TOKYO: Angelina Jolie’s “Unbroken” opened Saturday more than a year after the rest of the world in Japan, where the main character endures as a prisoner of war and where some have called for a boycott of the movie.
There were concerns that right-wing extremists may try to disrupt the opening. But the crowd at Theatre Image Forum in Tokyo, a small theater that specializes in independent films and documentaries, was peaceful, appearing engrossed in the film, flinching at the torture scenes and sympathizing with the hero, Louis Zamperini.
The distributor said in a statement that it decided to go ahead with the showing because various views on war should be expressed, and because it was unnatural for a movie about Japan not to be shown in the country.

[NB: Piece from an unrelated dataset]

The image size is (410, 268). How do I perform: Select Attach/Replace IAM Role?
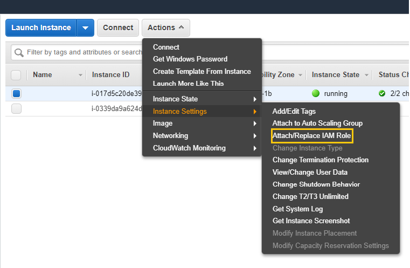pos(312,136)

A publicity official said the company had received some angry calls when it first announced the film’s showing in October. Other than that, nothing unusual happened, and the film is scheduled to be shown in other theaters throughout Japan.
“Unbroken” is based on the true story of Zamperini, an Olympic athlete who gets shot down in a U.S. bomber and survives by floating in the ocean on an inflatable boat, but gets captured by the Japanese. He survives horrible torture in World War II camps until Japan’s defeat in 1945.

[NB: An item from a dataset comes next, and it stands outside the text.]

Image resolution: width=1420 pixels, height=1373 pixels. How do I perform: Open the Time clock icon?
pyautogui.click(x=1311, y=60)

Much of the negative chatter on social media in Japan about “Unbroken,” which still continues to some extent, alleges that the movie is “anti-Japanese.”
Many taking offense at the film are outraged that the book on which the movie is based mentions that Japanese soldiers engaged in cannibalism, although the film does not touch on the subject at all. Some historians say some Japanese soldiers did engage in cannibalism.

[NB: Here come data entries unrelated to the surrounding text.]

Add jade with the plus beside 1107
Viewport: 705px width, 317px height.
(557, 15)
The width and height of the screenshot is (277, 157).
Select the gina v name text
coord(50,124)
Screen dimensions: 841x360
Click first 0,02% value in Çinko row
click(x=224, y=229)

The anger over “Unbroken” has brewed despite Japan boasting a long list of directors who made distinguished anti-war movies, including Akira Kurosawa and Kihachi Okamoto. Nagisa Oshima’s “Merry Christmas, Mr. Lawrence,” starring David Bowie, has a plot similar to “Unbroken,” taking place in a POW camp.
But some in Japan have also had a hard time coming to terms with the country’s brutal past of colonizing Asian neighbors and the barbaric acts carried out by the Imperial Army, such as the Rape of Nanjing, which began in 1937 and left 300,000 Chinese dead.
Similarly, they reject historical studies that show women from several Asian countries, especially Korea, were forced into prostitution by the Japanese military. Some oppose the term “sex slave,” which the U.N. uses, preferring the euphemistic “comfort women.”
In “Unbroken,” Japanese characters do little but grunt, scream, punch and kick.
Still, the film ends on a reconciliatory note, showing an elderly Zamperini proudly carrying the torch for the 1998 Nagano Olympics, and Japanese on the streets cheering.
As a young man, Zamperini had competed in the 1936 Berlin Olympics as a runner, and had hopes to go to the next games, set to be held in Tokyo. But by then the war had started.
After seeing “Unbroken,” Katsuyuki Miyata, a member of the Japanese Self-Defense Forces, said that the closing scene was the best part of the film.
“I’d heard it was an anti-Japanese movie,” Miyata said. “But it was a good movie.”